Leva uma manhã a fazer cerca de seis queijos, a partir de 18 a 25 litros de leite, dependendo do mês. Em setembro, as ovelhas produzem mais leite, mas aproximando-se do verão, a quantidade diminui. Durante o estio, as fêmeas ficam prenhas e descansam até agosto. Em setembro, recomeça o ciclo.
Ao entrar no anexo, confunde-se o cheiro da cura primeva com a tepidez da lareira já acesa. Maria dos Anjos tira alguns cepos da pilha de lenha à entrada da casa para alimentar o fogo, e desembrulha com cuidado o cobertor de lã que envolve a leiteira, onde o leite ordenhado nessa madrugada já está a coalhar há 40 minutos. “Aqui há alguns cardeiros, mas não chegam. Compro este cardo alentejano ao Rogério, na feira. Meto no forno e depois moo no moinho de café, para estar sempre rijo, senão fica empapado”. Para cada litro de leite, Maria dos Anjos coloca uma colher de sal das salinas da Figueira da Foz. Enquanto espera que o coalho esteja no ponto, apara as bordas dos queijos do dia anterior, que ficaram a descansar na bancada, comprimidos sob pedras de granito.
Após passar o leite coalhado pelos panos de algodão, Maria dos Anjos posiciona-se sobre a francela, onde começa a dividir o coalho pelos moldes, apertando um a um num movimento delicado e coreografado, acompanhado pelo som do soro a pingar no alguidar.
Por esta altura, Mariana, a filha mais nova, aparece para ajudar. Ao soro junta-se água, e aquece-se no bico do gás, até surgirem pequenas nuvens de coalho que formam o requeijão fresco (2€/unidade). O último líquido proveniente da cocção, o sorelho, “damos às ovelhas, mas há muita gente que gosta de fazer tigelada”.
Da sala de fabrico até ao queijo final, leva 35 dias, três salas de cura, e três a quatro lavagens.
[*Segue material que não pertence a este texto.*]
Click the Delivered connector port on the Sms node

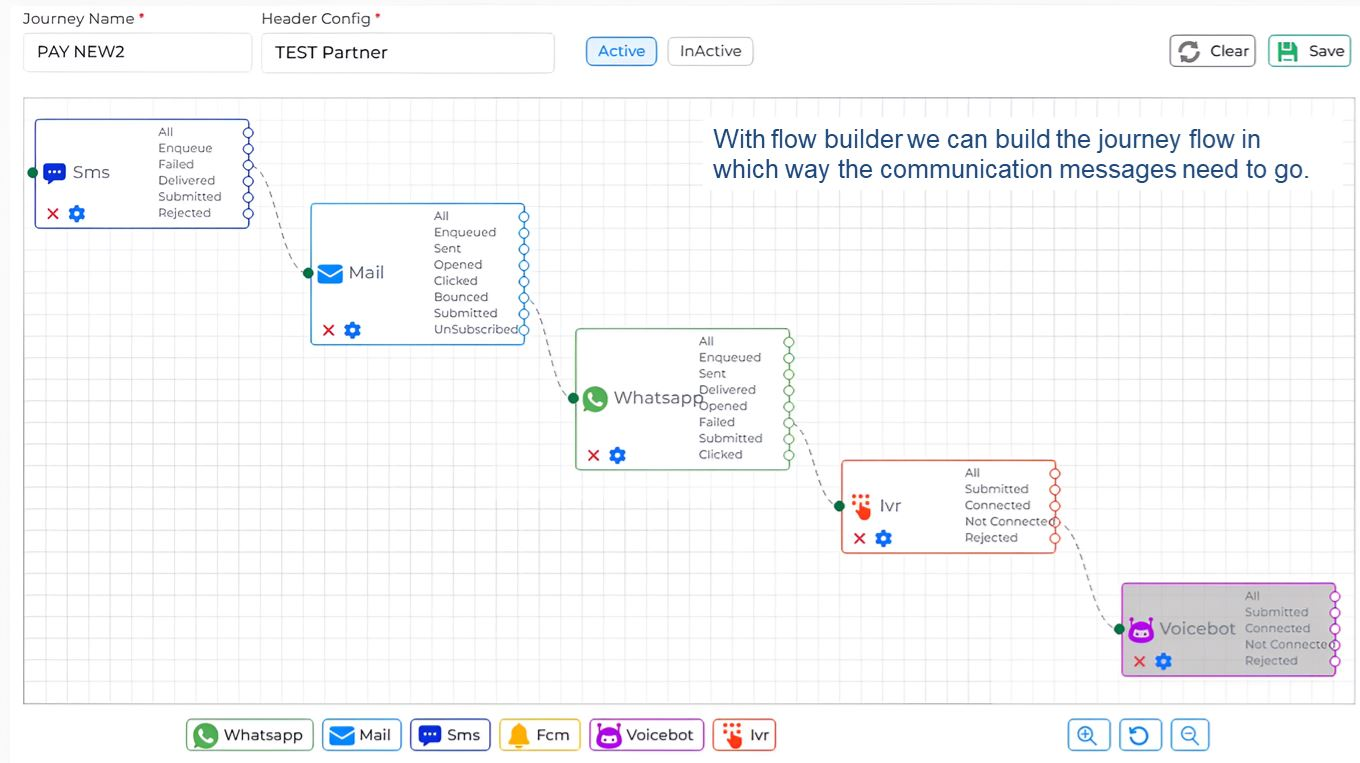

Na primeira sala, o queijo solta a reima, uma goma da fermentação “que expulsa aquilo que não lhe pertence”. Quando começam a minguar, Maria dos Anjos coloca-lhes a cinta de algodão, que ajuda a dar forma, e ao fim das várias salas de cura, regressam para perto da lareira para “enscascar”. “O queijo adora quentinho, gosta da madeira, e de estar bem aconchegado. Quando construímos este anexo, o meu queijo ficava mortiço, porque as paredes ainda não tinham absorvido, precisavam de enfrascar a fermentação”, recorda. Em dias de vento seco, Maria dos Anjos move-os das salas para perto do fogão, para absorverem os vapores da fervura do requeijão”. São detalhes como este, fruto de décadas de relação íntima com o queijo, que tornam este produto único.
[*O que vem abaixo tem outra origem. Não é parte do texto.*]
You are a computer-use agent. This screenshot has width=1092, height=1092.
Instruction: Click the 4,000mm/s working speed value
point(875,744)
Vende apenas a particulares e vizinhos, porque a produção é diminuta – apenas 12 queijos diários –, mas também porque não se identifica com os valores da maioria dos vendedores de queijo nas feiras periféricas. O seu queijo é cremoso, mas não amanteigado, o cheiro é subtil, e cada um pesa mais de 800 gramas (19€/quilo), graças ao alto rácio de gordura que o leite das suas ovelhas garante.
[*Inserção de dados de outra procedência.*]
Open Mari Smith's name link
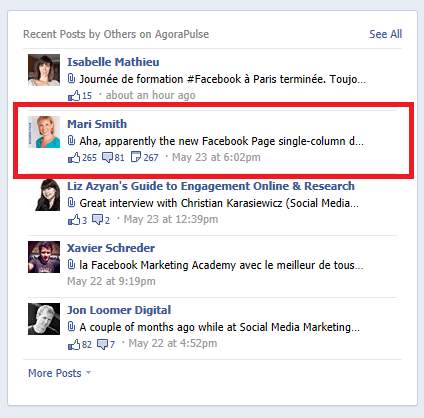Viewport: 424px width, 418px height. [x=97, y=124]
Perto do meio-dia, Maria dos Anjos lava novamente cada pano de algodão com água, uma escova e uma faca, e coloca-os ao sol, para retomar o mesmo processo após a ordenha noturna. O processo de produção deste queijo artesanal exige dedicação: “não podemos descansar, não temos fins de semana, nem férias. É um trabalho muito duro”.